Week 02 - Injections and Ear Aches

Dear Baby,

All this week, we continued with the two injections per night that we hoped would bring you into our lives. It was an ordeal, I can tell you that, but one that we would endure again in a heartbeat. Aside from a little trouble on Sunday night, the twelfth, when I was a little more sweaty and panicky that either of us would have liked—your mom having turned off the air conditioning for the day—the process was smooth enough. But sticking the needles in your mother wasn’t easy for me, and being treated like a pin cushion certainly wasn’t the most pleasurable experience she’d ever had. So, during the days leading up to the shots, we sought distraction. I was reading A People’s History of the United States (which would be a far more useful read for you than anything they’ve ever given you in school) and I was cranking my car stereo on the way home from work, singing along to any tune that came on, no matter if I could carry that tune or not. Your mom was focused on finding herself a new job, and on reclaiming some of the sanity her previous job had taken away from her over the course of the previous few years.
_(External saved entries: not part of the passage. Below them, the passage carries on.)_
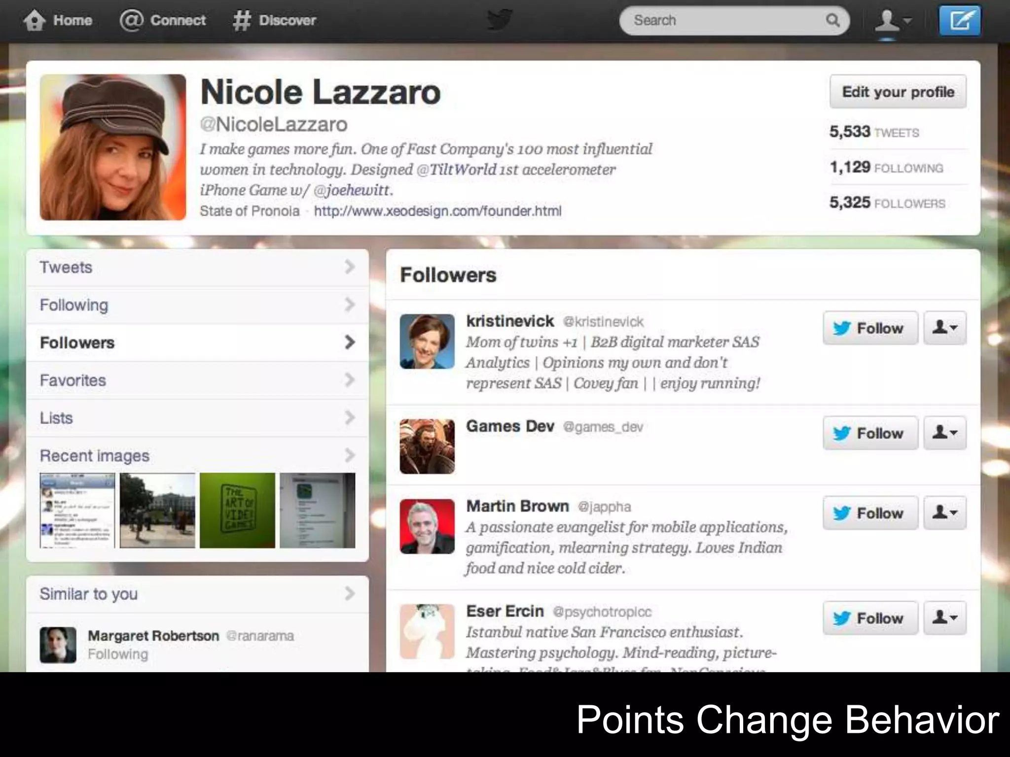This screenshot has width=1010, height=757.
Task: Open kristinevick's profile avatar
Action: (x=427, y=341)
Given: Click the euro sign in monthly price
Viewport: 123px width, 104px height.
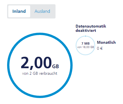Looking at the screenshot, I should pyautogui.click(x=101, y=49).
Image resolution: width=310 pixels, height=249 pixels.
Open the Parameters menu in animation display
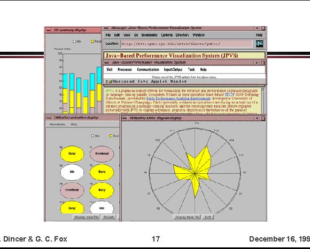point(57,124)
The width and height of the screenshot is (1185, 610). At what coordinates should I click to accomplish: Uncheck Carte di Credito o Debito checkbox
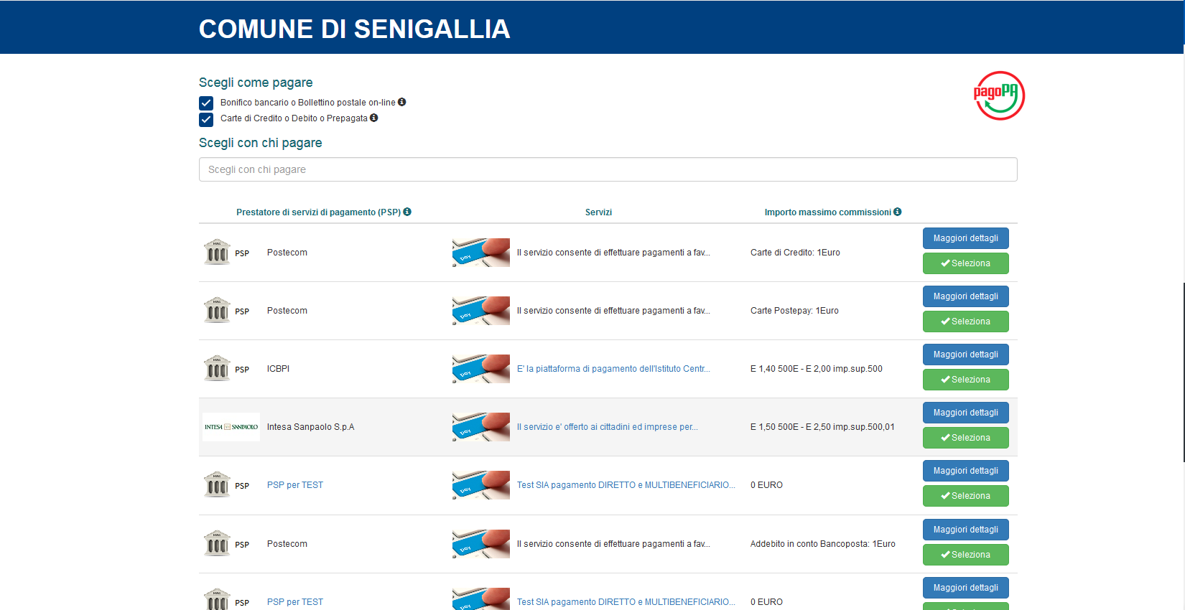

Why am I telling you this? Why am I describing the ordeal? It’s not to make you feel guilty. Though, if it does give you pause every once in a while, when you’re considering whether or not you should do 110 mph on the highway, or drink tequila with some guy named Sancho until you pass out, then I won’t complain. No, I’m telling you this because I want you to know how much we wanted you in our lives. I want you to know what we were willing to go through. In short, I want you to know how much love we had for you even before you were even you.

Your mom went in for bloodwork every day of this week, and for ultrasounds every other day. These tests confirmed that she was progressing exactly as the doctors had hoped. In fact, they showed us that your mother’s body was almost yearning to be pregnant. Her results were so good that on Thursday the sixteenth they had to “rein her in”, so to speak, asking us to readjust the dosage of the two drugs I was giving her. They upped the dosage of Lupron, which would keep her from ovulating before they wanted her to, and they lowered the dosage of Follistim, because she was developing eggs so nicely on her own.
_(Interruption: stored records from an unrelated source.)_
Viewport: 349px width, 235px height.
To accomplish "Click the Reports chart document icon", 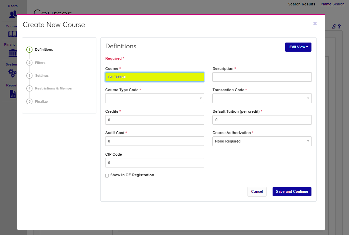I will point(13,94).
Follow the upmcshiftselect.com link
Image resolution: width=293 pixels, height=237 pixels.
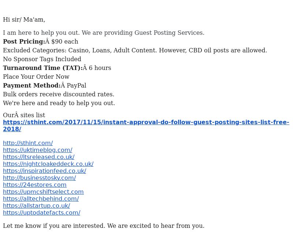(43, 192)
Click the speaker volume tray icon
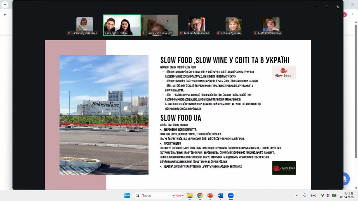Viewport: 358px width, 201px height. (x=328, y=195)
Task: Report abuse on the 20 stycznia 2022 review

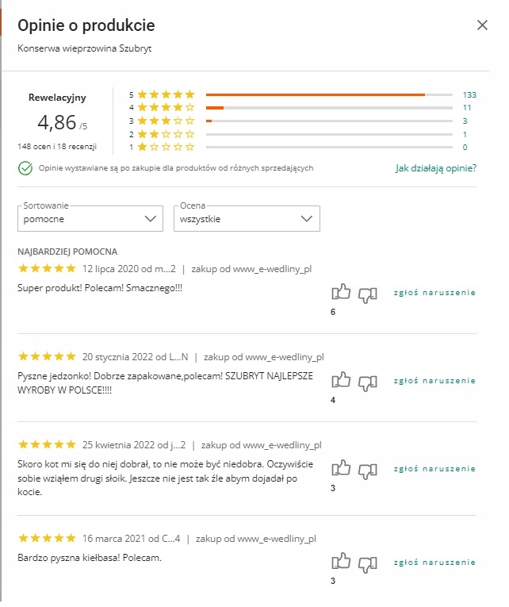Action: point(434,381)
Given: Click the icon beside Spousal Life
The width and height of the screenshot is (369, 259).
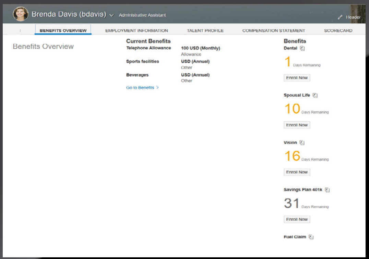Looking at the screenshot, I should click(315, 96).

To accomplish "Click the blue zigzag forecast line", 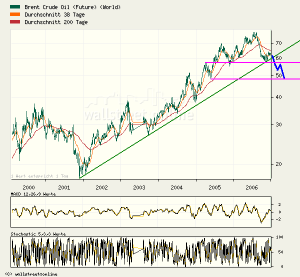I will click(278, 67).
On Friday morning, one of my days off, I went with your mom to her ultrasound appointment and it was that morning that the reality of the situation hit me. During the ultrasound, the nurse brought up on screen an image that still bewilders me to this day when I think of it. There, like some sort of black and white honeycomb, were the follicles growing in/on your mother’s ovaries. Inbetween threads of grayish-white were more than a dozen splotches of deep black. These, the nurse explained as she measured them, were the follicles, and inside each follicle there was, potentially, one egg. It was an amazing site, visual proof that all of these shots I’d been giving your mother were doing something. And I thought to myself, inside one of those might be the egg that might become our baby.

Obviously, I was right.

Your mom was doing very well, said the nurses. If only the same could be said for your dad. You see, in addition to my daily bouts of anxiety, I was dealing with an increasingly painful earache, the result, it turned out, of my overaggressive cotton-swab attacks on the earwax that had plagued me since childhood. That same Friday, I went in to have it checked out and my doctor prescribed ear drops for me. And I just knew they wouldn’t be enough to win the war raging in my ear canal. Oh, it was horrible. It was pain beyond all belief.
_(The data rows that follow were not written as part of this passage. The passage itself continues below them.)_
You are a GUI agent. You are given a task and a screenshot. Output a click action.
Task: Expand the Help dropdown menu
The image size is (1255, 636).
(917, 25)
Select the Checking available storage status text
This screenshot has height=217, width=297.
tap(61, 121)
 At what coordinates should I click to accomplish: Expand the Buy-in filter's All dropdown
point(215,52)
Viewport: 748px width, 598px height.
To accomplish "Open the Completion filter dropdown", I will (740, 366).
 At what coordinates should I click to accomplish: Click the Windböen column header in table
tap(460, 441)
And now you see why men don’t give birth. But anyway… This isn’t supposed to be about me. This is supposed to be about you. Your dad’s just a bit of a gloryhog, in case you hadn’t realized that by now.

Later that night, having been given the “Go” order by our fertility clinic based on the results of that morning’s ultrasound, we did the trigger shot. The trigger shot does exactly what you think it would do: it triggers the eggs to prepare for ovulation. On Saturday, we had the day off, and any sensible person would have been elated. My ears, however, thanks to the ear drops, and the infection they were apparently unable to solve on their own, were more clogged than ever. And I was concerned that the trigger shot had been too strong, because, by Saturday afternoon, the feeling of fullness your mother had had, which was indicative of very full, and thus very productive, ovaries, was now gone. I was convinced that she had already ovulated, and that our cause was lost (the doctors need to retrieve the eggs right before ovulation, you see).  I couldn’t hear a thing your mother said to me, even when she was sitting next to me, so any attempts on her part to calm me were all for naught, and, well, the list goes on and on. In short, I was a mess.

But this is why we thank our lucky stars that your mom is around, because she kept her head the whole time. She was calm and collected and ready for the joy that Sunday’s egg retrieval might bring, convinced that all was well. Deep inside, I was excited too, despite my pronouncements to the contrary. After all, Sunday was Father’s Day, and what better omen might there be for a guy like me, longing for a child of his own?